Wagners „Rienzi“ feiert Premiere in Bayreuth – zum 150. Jubiläum der Festspiele

Beim diesjährigen Bayreuther Festspielhaus eröffnet Richard Wagners Oper „Rienzi“ eine neue Ära – zeitlich passend zum 150. Jubiläum der traditionsreichen Veranstaltung. Die heute Premiere feiernde Inszenierung bringt ein Werk auf die Bühne, das lange im Schatten der späteren Werke Wagners stand und zudem durch historische Assoziationen belastet ist. „Rienzi“ galt einst als Lieblingsoper Adolf Hitlers, wurde in Bayreuth aber nie aufgeführt, obwohl Hitler die Aufführung mehrfach gefordert hatte.

Die neue Produktion versucht nun, das Werk unabhängig von seiner instrumentalisierten Vergangenheit zu betrachten. Regisseurin Katharina Wagner, Enkelin des Komponisten, erläutert: „Wir zeigen die Oper nicht als Geschichtsdokument, sondern als künstlerische Auseinandersetzung mit Macht, Volkswillen und Scheitern.“ Die Handlung basiert auf der wahren Geschichte des römischen Volksvertreters Cola di Rienzi, dessen Aufstieg und Fall Wagner in epischer Breite musikalisch umsetzte.

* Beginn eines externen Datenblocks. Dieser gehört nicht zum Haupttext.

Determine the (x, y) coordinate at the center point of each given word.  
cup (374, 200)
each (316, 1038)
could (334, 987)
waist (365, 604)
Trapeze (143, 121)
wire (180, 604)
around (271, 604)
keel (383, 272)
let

Experten sehen in der Entscheidung, „Rienzi“ auf die Bühne zu bringen, ein bewusstes kulturpolitisches Signal. „Es ist wichtig, komplexe Werke nicht zu verdrängen, sondern zu kontextualisieren“, sagt Musikwissenschaftlerin Dr. Anna Schreiber. Die Aufführung in Bayreuth sei eine Chance, die Oper erstmals im direkten künstlerischen Umfeld Wagners zu erforschen – ohne Verherrlichung, aber mit wahrer Anerkennung ihrer musikalischen Bedeutung.